---------- Document
However, thinking about VET policy and practice both in Australia and internationally rarely
considers the direct benefit of adult learning as a vehicle for human capability development,
community development or poverty alleviation (Allais, 2012). Even at the level of foundation skills,
the focus of much training has been on Skills for Education and Employment (Department of Industry
Innovation Climate Change Science Research and Tertiary Education, 2013), rather than on capability
development, cultural knowledge, improved social cohesion.
For training providers funding models reinforce the need for training to be built on industry demand
where gaining a Certificate III is often seen as the minimum entry for employment (Australian
Workforce and Productivity Agency, 2013). Despite considerable effort on the part of training
providers, successful transition from training to employment remains a largely elusive outcome
(Guenther & McRae-Williams, 2014, 2015).
Alternative constructs: Transformative and sustaining learning
There are other motivations for individuals to engage in learning, such as the personal identity and
social benefit that arises from adult learning, many of which have already been documented by
NCVER’s previous research (Miller, 2005) as well as in its regular series of student outcomes
surveys. While economic participation may be an important outcome of training, it does not equate to
the kind of social transformation that gives power to those who are otherwise marginalised, or in
Freire’s (1970) terms, ‘oppressed’ such that ‘every prescription represents the imposition of one
individual's choice upon another, transforming the consciousness of the person prescribed to into one
that conforms with the preservers consciousness’ (p. 47). These outcomes of adult learning fit well
with the capitals and capabilities framework articulated by Schuller (2004) in his discussion of the
‘wider benefits’ of learning. In this framework social, human and identity capital come together for
both individual and social outcomes, in order to sustain or transform. The sustaining aspect of
learning may be important for maintaining a sense of personal wellbeing or resilience, or alternatively
for reinforcing a sense of solidarity or social cohesion.
--------------------
Required work:
1. Reproduce word for word everything from "For training providers" down to "McRae-Williams, 2014, 2015)." in the passage on adult learning and VET policy.
2. Carry the passage on adult learning and VET policy further, beginning after its last sentence.
---------- Dataset content
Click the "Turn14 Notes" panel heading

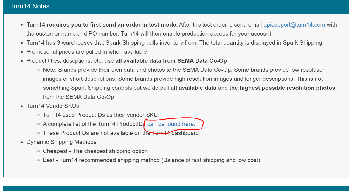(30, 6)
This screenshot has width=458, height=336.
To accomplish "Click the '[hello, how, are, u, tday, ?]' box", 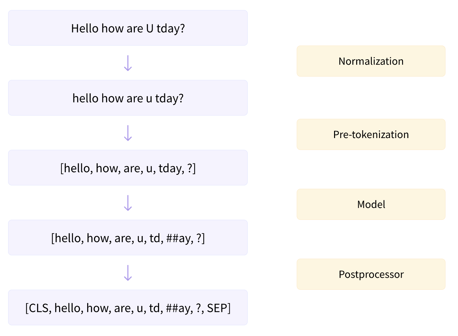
--------------------
Replies:
1.
For training providers funding models reinforce the need for training to be built on industry demand
where gaining a Certificate III is often seen as the minimum entry for employment (Australian
Workforce and Productivity Agency, 2013). Despite considerable effort on the part of training
providers, successful transition from training to employment remains a largely elusive outcome
(Guenther & McRae-Williams, 2014, 2015).

2.
Mezirow (2012, p. 85), offering a different theoretical understanding, defines transformative learning
as ‘transforming a problematic frame of reference to make it more dependable in our adult life by
generating opinions and interpretations that are more justified’. Being able to ‘do’ new things is not
necessarily transformational at all, unless as Mezirow (2012, p. 87) suggests there is some ‘critical
reflection on the assumptions of others’ (objective reframing) or if there is some critical self-reflection
of one’s own assumptions…’ (subjective reframing). This being the case, the skills associated with
employability or completion of a certificate might be developmental but not transformational. The
transformative impacts may be, as Bynner and Hammond (2004) suggest, less likely where the learner
is coerced to train, for example in the case of a mandated training for employment program.
In the remote contexts of Aboriginal and Torres Strait Islander communities (if not other indigenous
communities around the world), some would argue that Freire’s ‘oppression’ or Mezirow’s ‘frames of
reference’ are not the problem. Rather, the failure of education and training to address marginalisation
due to the effects of colonisation is at the heart of issues related to Aboriginal and Torres Strait
Islander learning, employment, identity and wellbeing (Dudgeon & Walker, 2015; Moreton-Robinson,
2004). Either way, the notion of training for jobs does nothing to address the legacies of colonisation
or the importance of transforming or sustaining through learning.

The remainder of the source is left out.